The Waterfront Arbitration began in May 2014 when Allied requested the Governor to constitute an arbitration tribunal under section 14(9) of the Municipalities Amendment Act 2013 (the “MAA”), as read with section 10(1) of the Acquisition of Land Act 1970 (the “ALA”), to determine their compensation claim against the Government following the voiding of the lease for the Waterfront. The Waterfront Arbitration was well under way by early 2015 with the pleadings having been exchanged and the parties moving to the drafting and exchange of evidence, with many witness statements anticipated from both sides.
However, Allied filed a constitutional claim in February 2015 in the Supreme Court which led to the Waterfront Arbitration being stayed.
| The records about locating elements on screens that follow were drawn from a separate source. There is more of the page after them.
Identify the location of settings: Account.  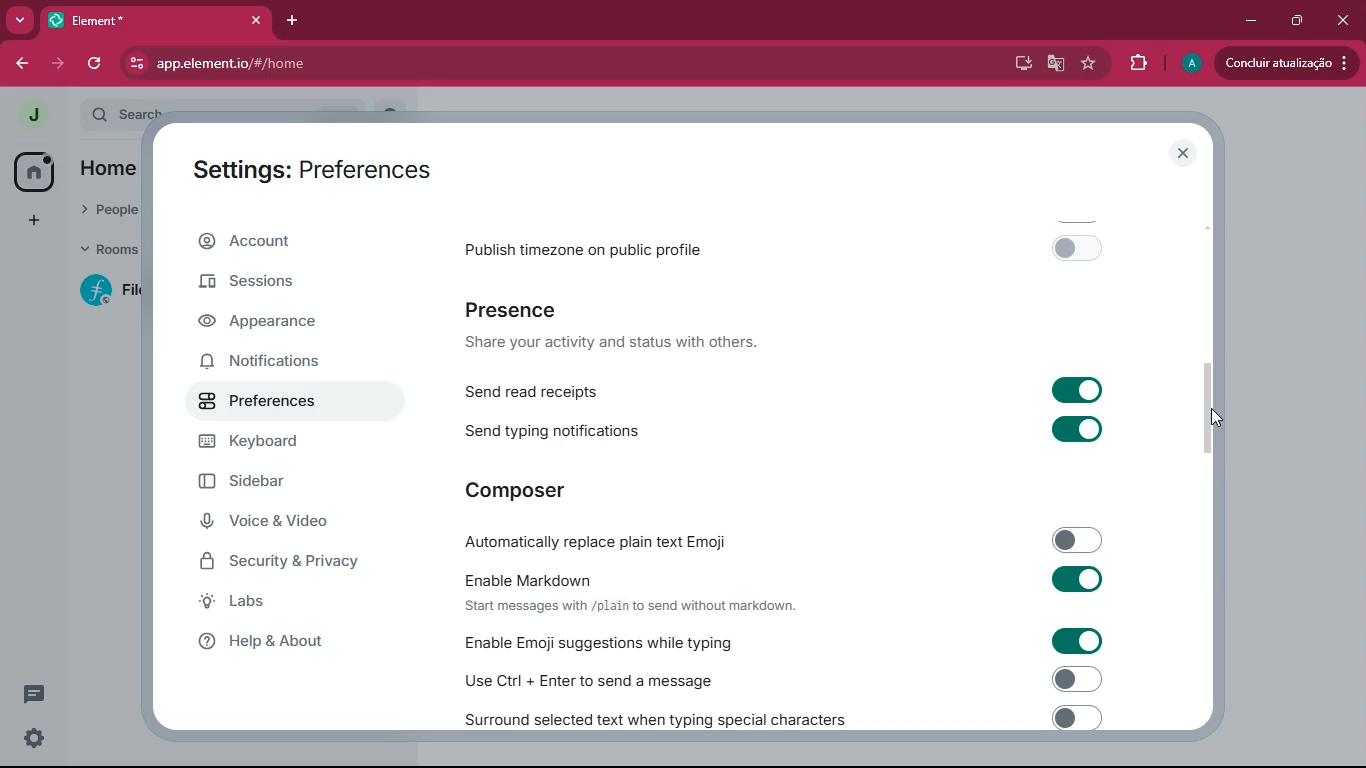
(303, 166).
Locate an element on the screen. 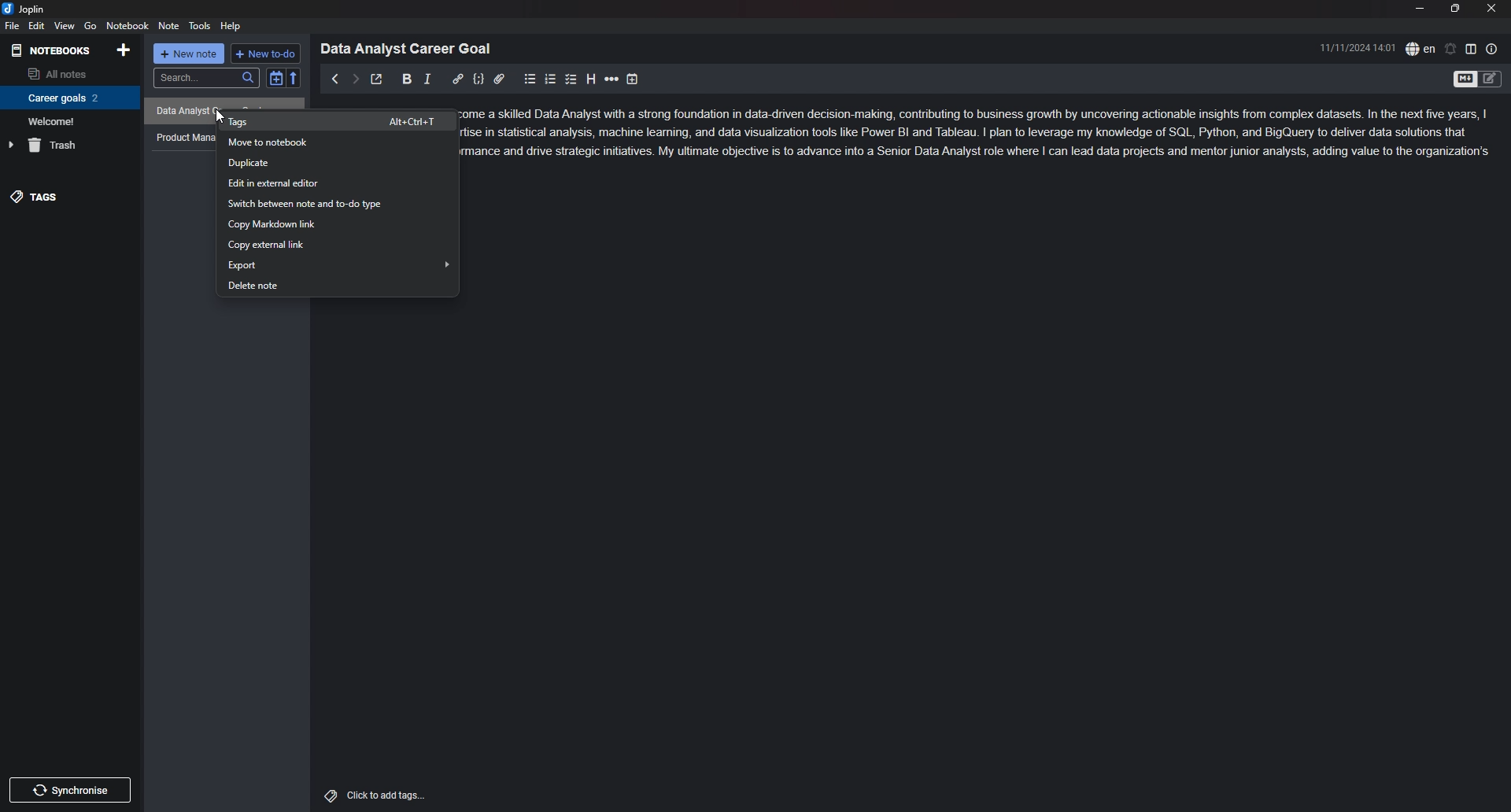 The width and height of the screenshot is (1511, 812). resize is located at coordinates (1456, 8).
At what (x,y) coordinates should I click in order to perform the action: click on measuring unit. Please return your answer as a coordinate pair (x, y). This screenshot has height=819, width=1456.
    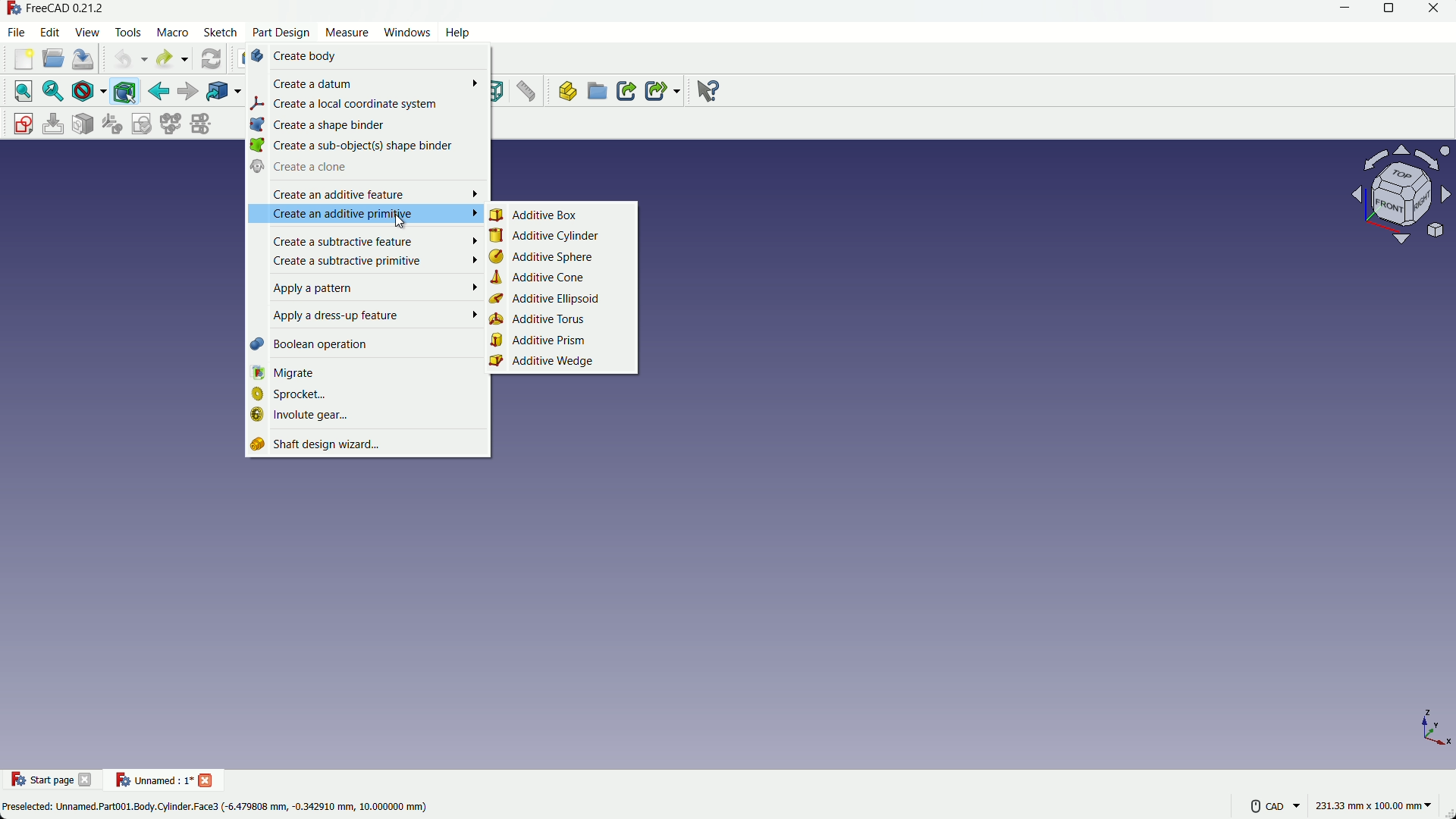
    Looking at the image, I should click on (1369, 803).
The constitutional claim was struck out by the Chief Justice in his ruling of August of that year, but Allied appealed in September 2015 and obtained leave to appeal in November 2015. In February 2016, the then Minister of Home Affairs (our client), successfully obtained a security for costs order from the Acting Registrar in the sum of $150,000.00. Allied appealed that order to the Court of Appeal in the March 2016 session, but the order was upheld. On 4 March 2016 the Court of Appeal ordered that unless security for costs was paid into Court by 31 March 2016, the Respondents’ appeal would be dismissed. The security for costs was not posted and the appeal was dismissed.
In May 2016, the Waterfront Arbitration panel lifted the stay given that the constitutional proceedings had concluded and set a hearing for directions. Allied failed to attend the hearing and its attorney indicated that Allied had insufficient funds to participate in the Waterfront Arbitration. No further communication was received from Allied or its attorney after May 2016 and no steps had been taken by Allied to progress the matter which it referred to arbitration since February 2015.
Therefore, we were instructed by the then Minister of Tourism, Transport and Municipalities (the “Minister”) to apply to the Supreme Court pursuant to its powers under the Act to seek termination of the Waterfront Arbitration for delay by Allied in prosecuting its claim. The Waterfront Arbitration was a statutory arbitration and Section 43 of the Act makes clear that the part of the Act to which Section 39 (the power to terminate) belongs, apply to statutory arbitrations.
Proceedings were filed with the Supreme Court in July 2017 and the first hearing took place on 31 August 2017 to which Allied did not appear. Hellman J who presided over that initial hearing directed that the Minister should file a supplementary Affidavit. The matter was then mentioned on 14 September 2017 before the Chief Justice and attorneys for Allied attended and indicated that the application was opposed. Directions were ordered which required evidence to be filed by Allied within 14 days but Allied failed to file any evidence or indeed to comply with any of the other directions.
At the hearing on 16 November 2017, I appeared for the Minister, supported by Mr Alan Dunch, while Allied’s attorney did not appear. Mr Michael MacLean, a shareholder of Allied Development Partners Limited, appeared, and Llewelyn Peniston was permitted to assist Mr MacLean as a McKenzie friend, a person who is permitted to assist a litigant in person, despite the view that we raised that it was inappropriate for Mr Peniston to act as a McKenzie friend given that he was disbarred.
In any event, Allied was unable to advance any real defence to the claim that there had been undue delay on their part in prosecuting their claim in the Waterfront Arbitration. The Chief Justice therefore terminated the Waterfront Arbitration. His reasons are available in the link below. This is the first time that an application has been made under Section 39 of the Act in Bermuda.